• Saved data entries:
■ ■ ■ ■

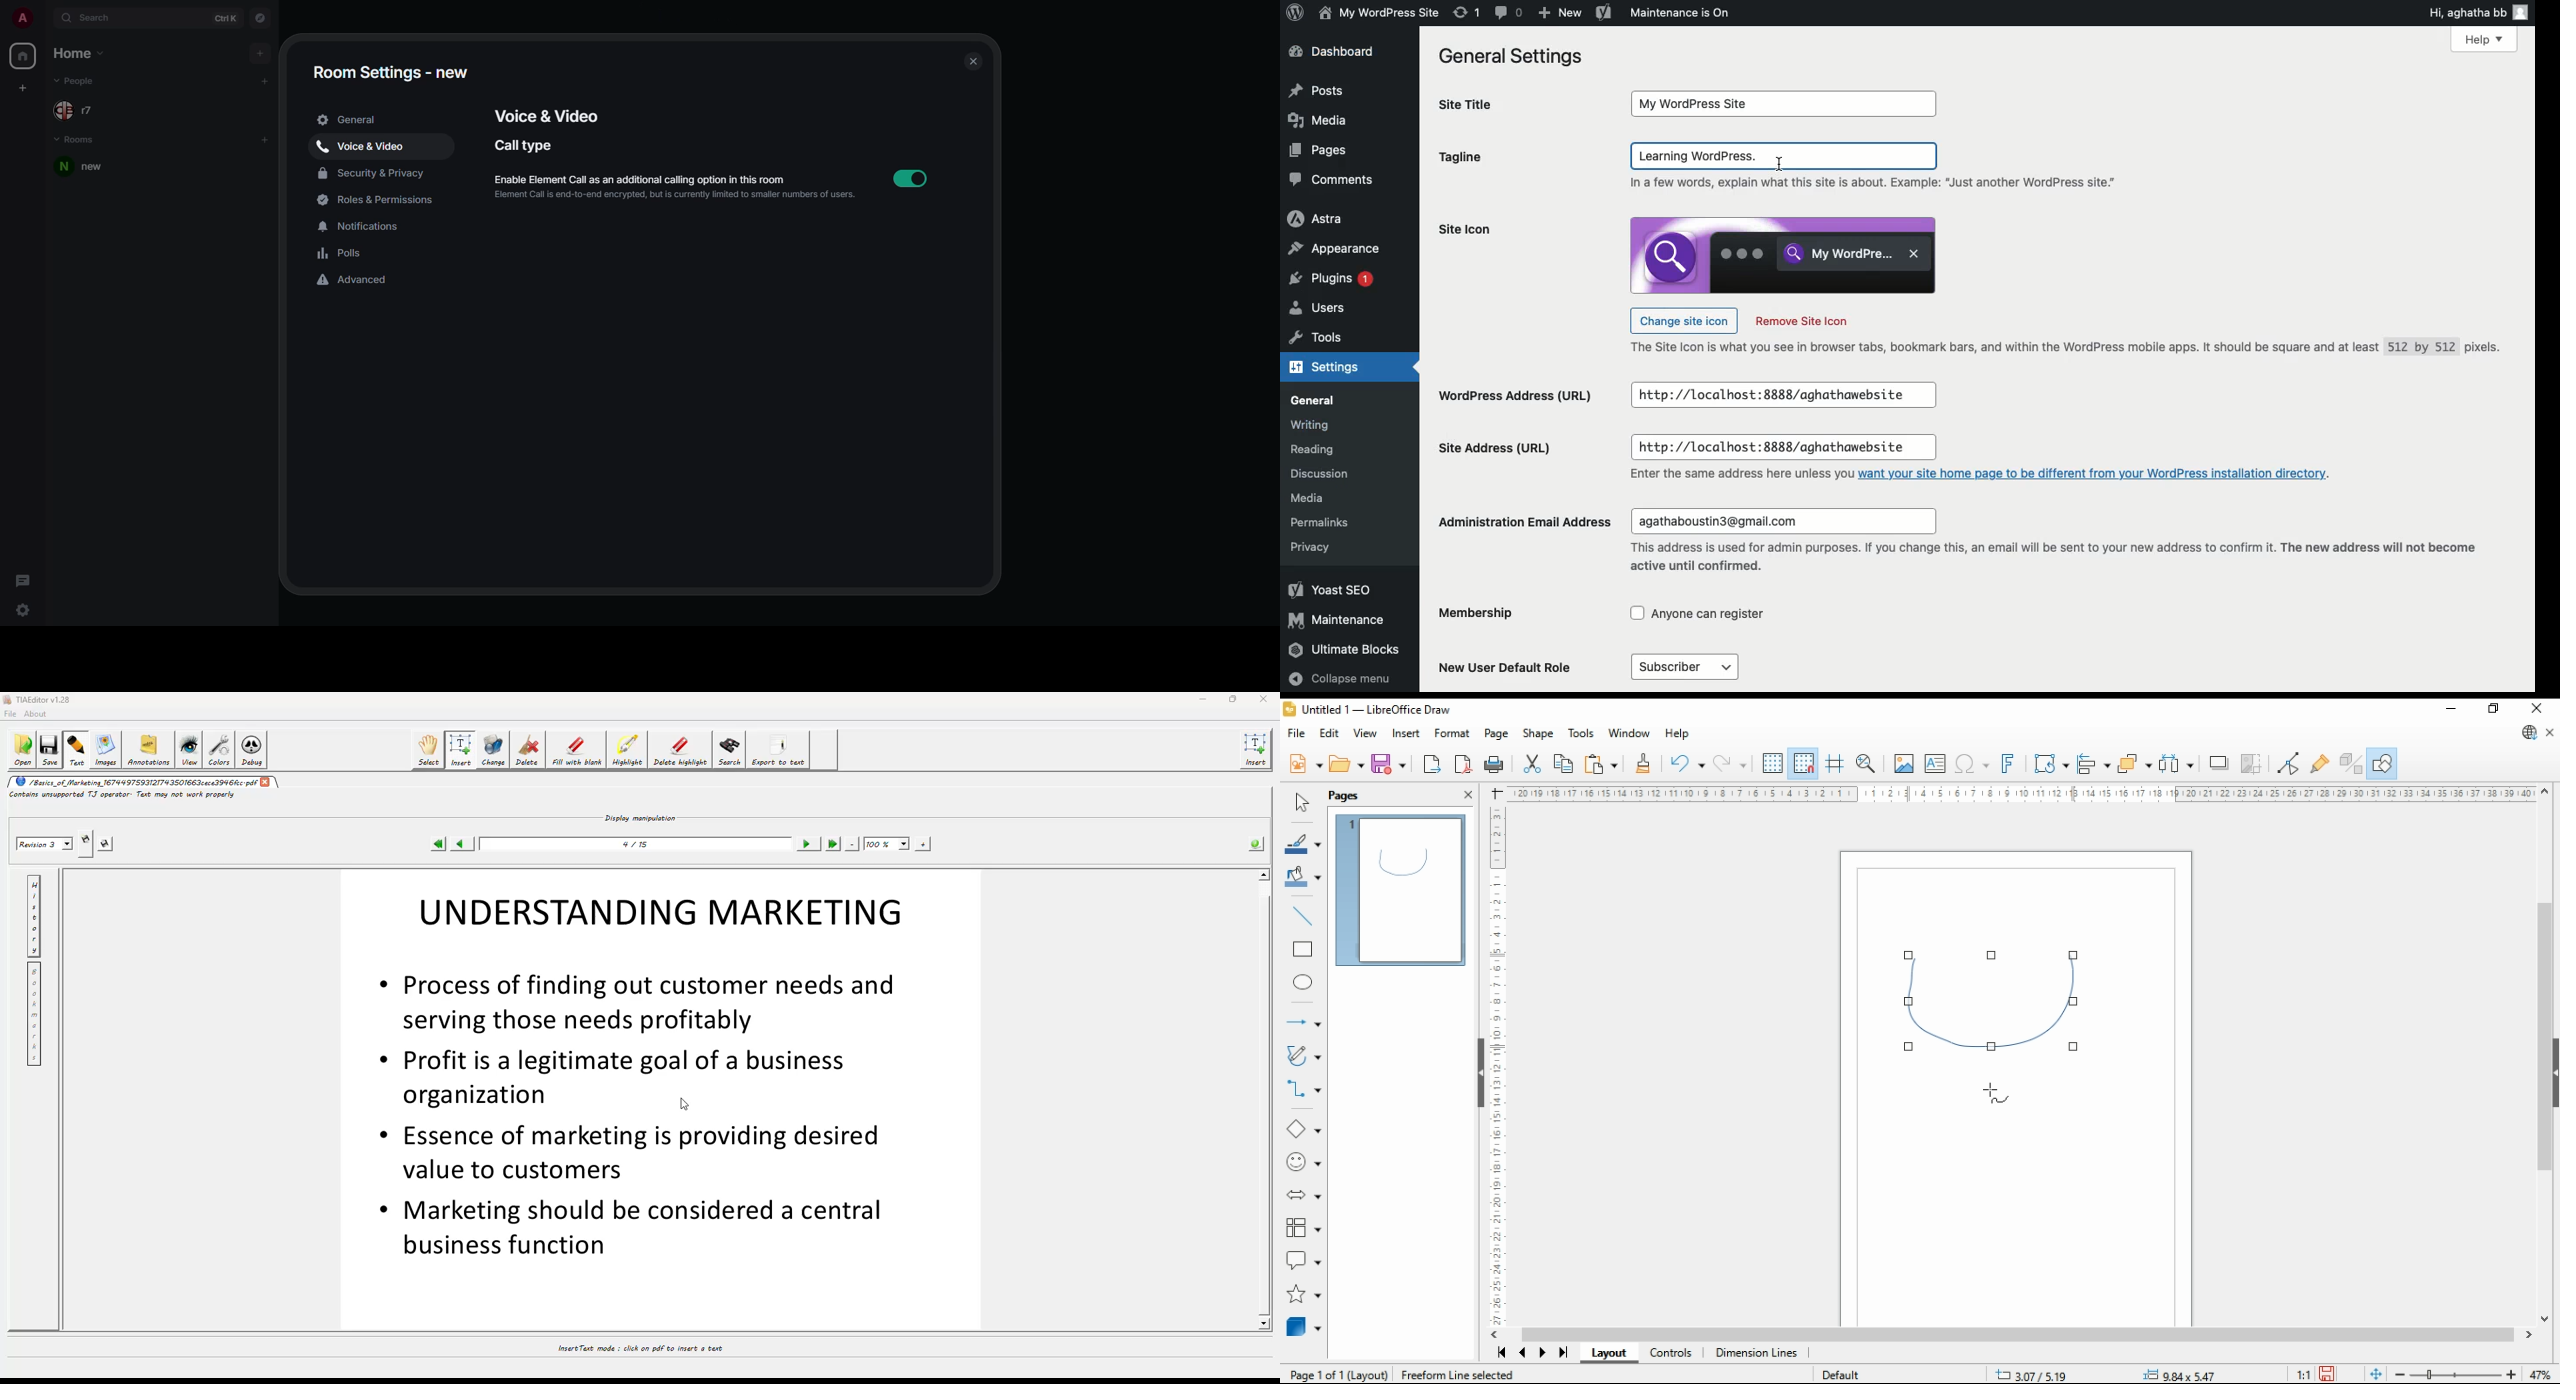  Describe the element at coordinates (1463, 765) in the screenshot. I see `export as pdf` at that location.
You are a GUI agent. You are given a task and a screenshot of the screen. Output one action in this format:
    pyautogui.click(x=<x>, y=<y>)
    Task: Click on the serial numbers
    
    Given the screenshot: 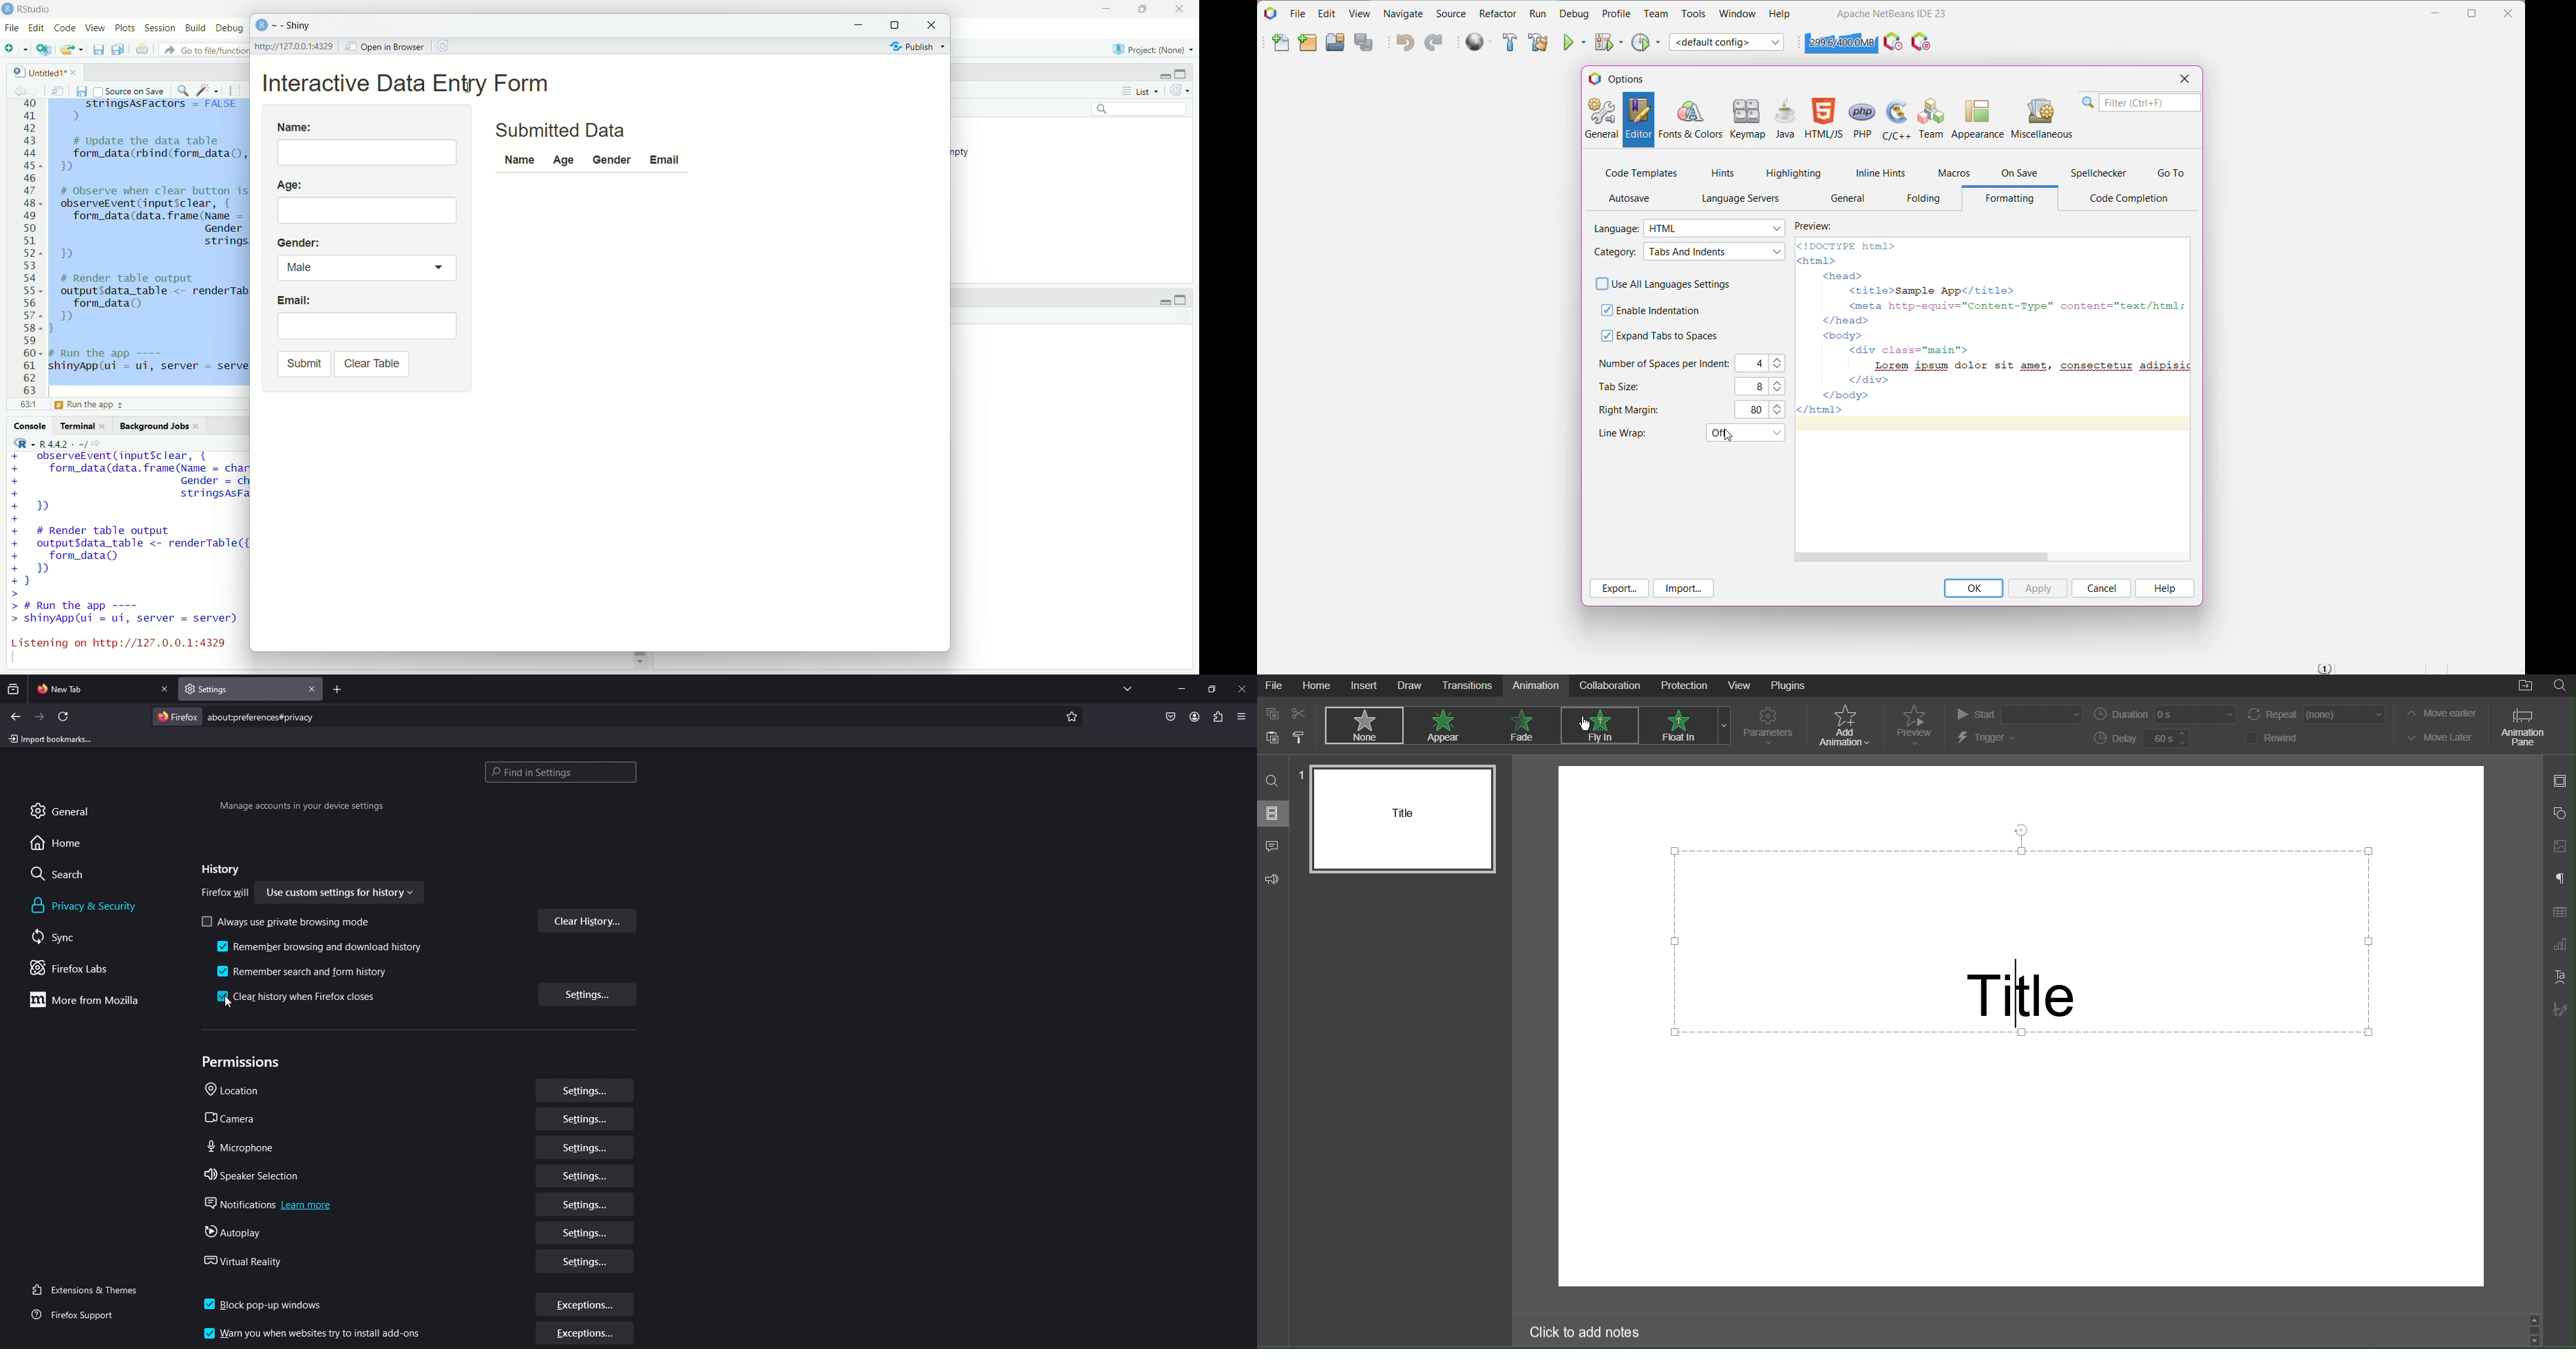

■ ■ ■ ■

• Exercise:
Please output every row above word for word, leaving out the pictures.

• Solution to the exercise:
  Describe the element at coordinates (1463, 765) in the screenshot. I see `export as pdf` at that location.
You are a GUI agent. You are given a task and a screenshot of the screen. Output one action in this format:
    pyautogui.click(x=<x>, y=<y>)
    Task: Click on the serial numbers
    
    Given the screenshot: 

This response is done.